If this page has not been modified, then the mapping to the physical page is removed from the virtual memory maps of the owning threads. The failing page is tested to determine if the error is a permanent problem or one that was transient. If the error is permanent, the page is placed on a "vary-off" list indicating that it is not available for use by the system. If the problem was determined to be transient, the page will be returned to the free list. Upon the next access by a thread to one of the virtual memory addresses within this page, a new copy of the page contents is brought in from the disk and placed on a new physical memory page. This new page is then mapped into the thread's virtual memory space.

Serviceability - System Event Logger

Solaris currently provides some means of logging events and errors that have occurred on the system. For example, the syslogd facility can collect a variety of textual messages that have been generated by different system components. Kernel printf(s) display a variety of messages on the system console. The A+Edition provides an enhanced system event logger that improves the logging of textual and binary data, and facilitates centralized event logging within a network.

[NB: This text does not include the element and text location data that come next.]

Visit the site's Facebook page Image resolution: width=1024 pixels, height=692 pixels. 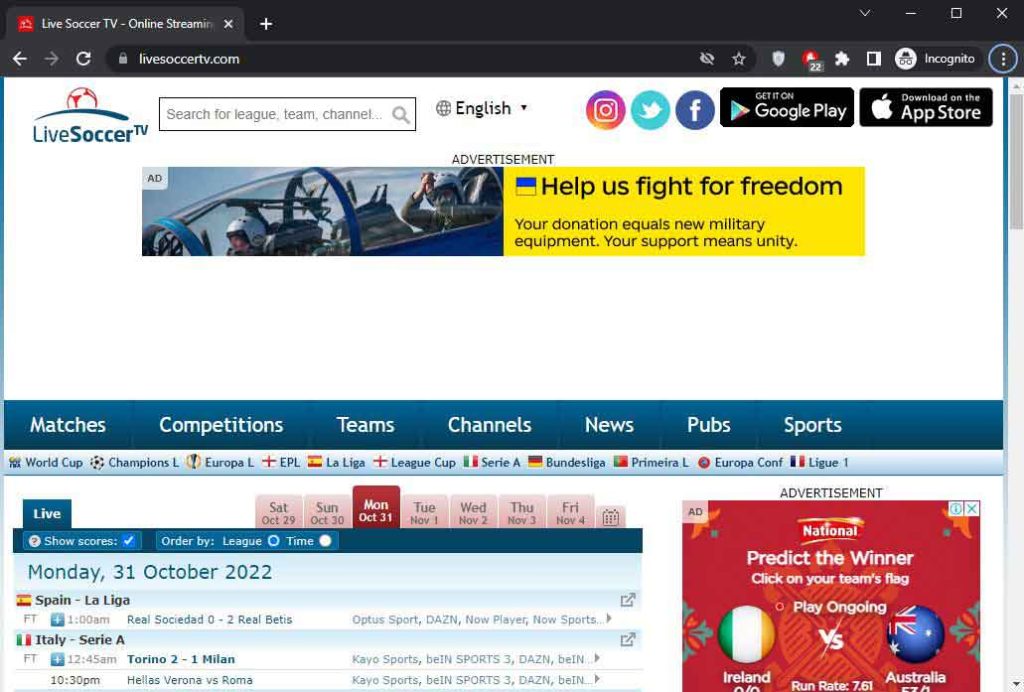[694, 110]
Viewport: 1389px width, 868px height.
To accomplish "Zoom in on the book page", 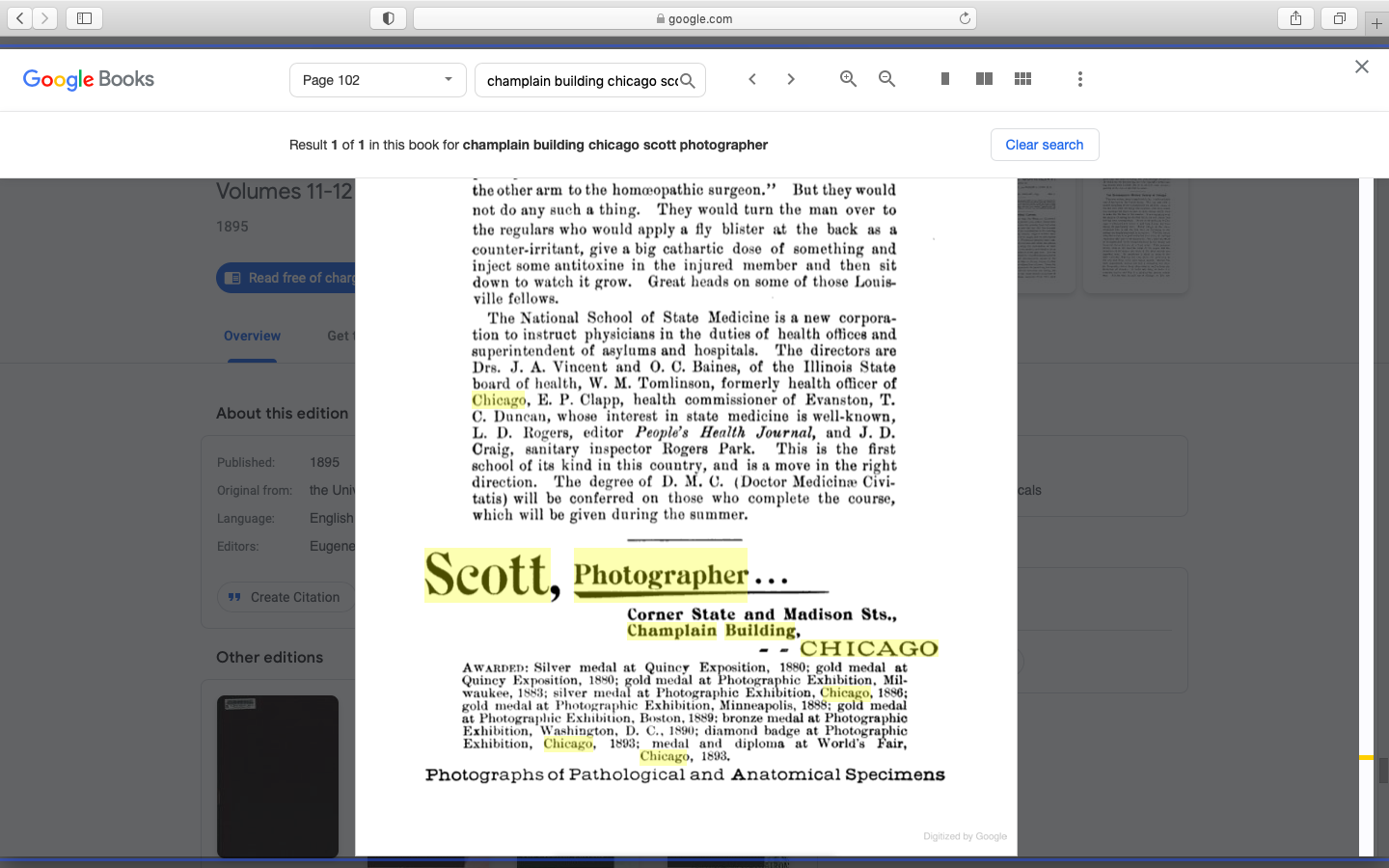I will 848,79.
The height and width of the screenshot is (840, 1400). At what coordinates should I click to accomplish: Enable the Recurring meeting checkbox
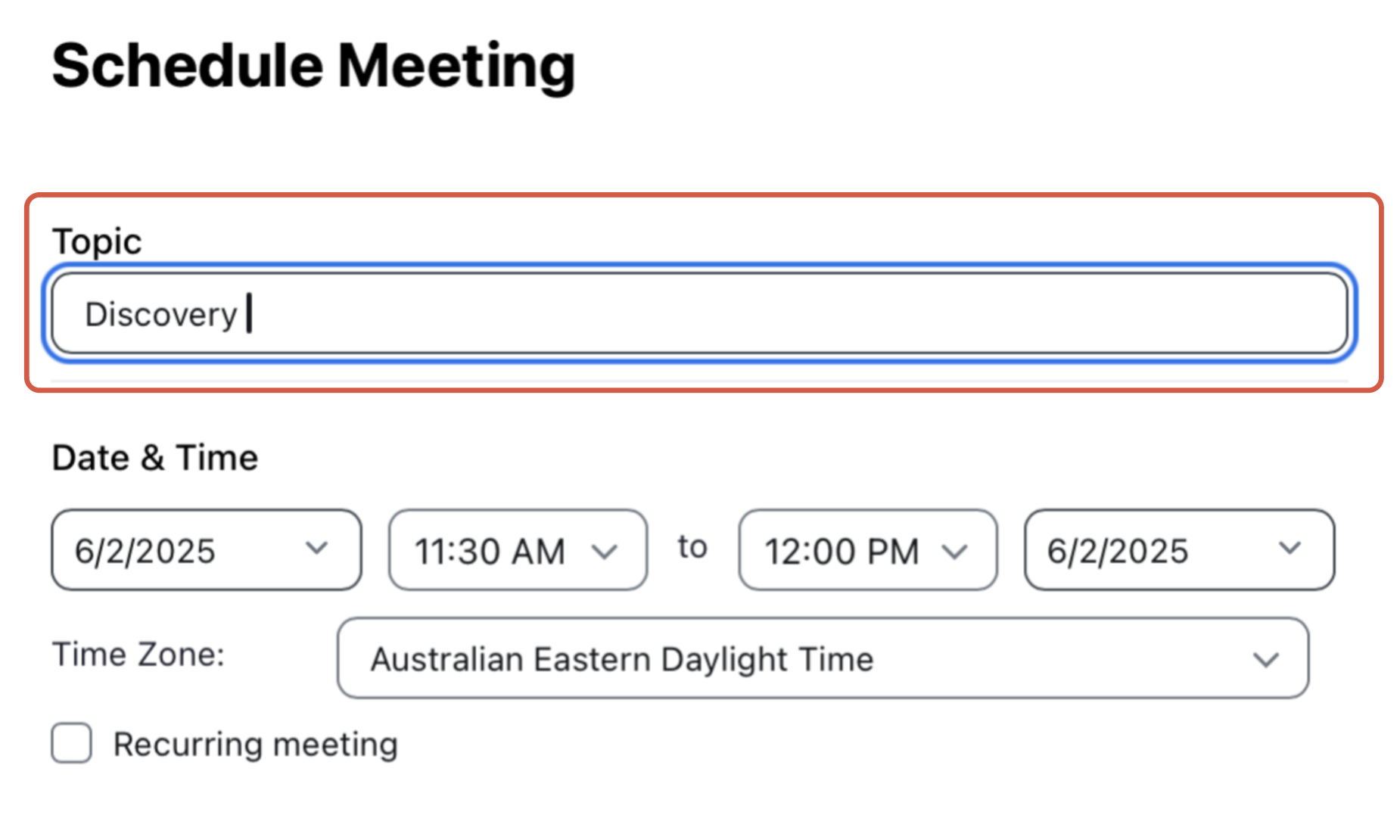pyautogui.click(x=72, y=743)
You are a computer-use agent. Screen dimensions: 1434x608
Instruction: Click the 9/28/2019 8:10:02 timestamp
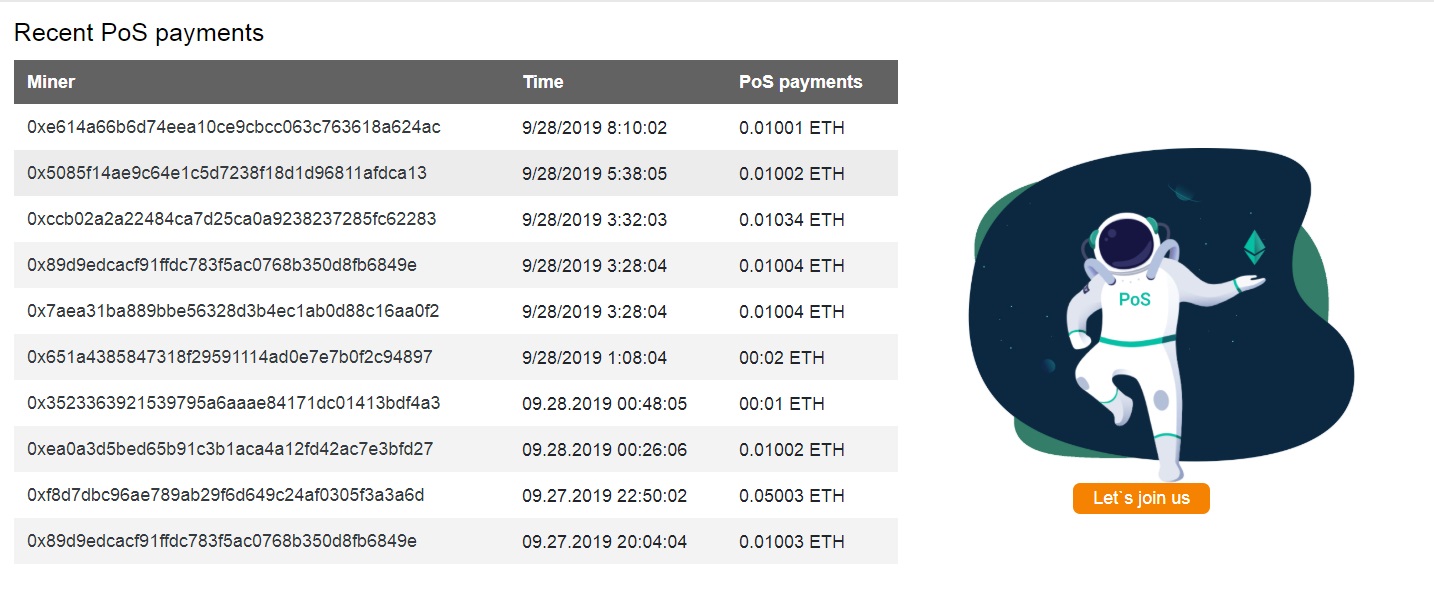point(594,127)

The event messages can contain binary as well as textual information. A standardized message data format is used to ensure that these messages can be monitored by any Solaris system using the event logger facility. The first release of the A+Edition contains a local version of this facility. The second release of the A+Edition extends this capability over a network.

Logged System Events

The amount and organization of this data will enable engineers to review hardware and software errors and events, decreasing the time to resolve a problem, and increasing the serviceability of the system. System administrators can also refer to the log, and take preemptive corrective actions if necessary.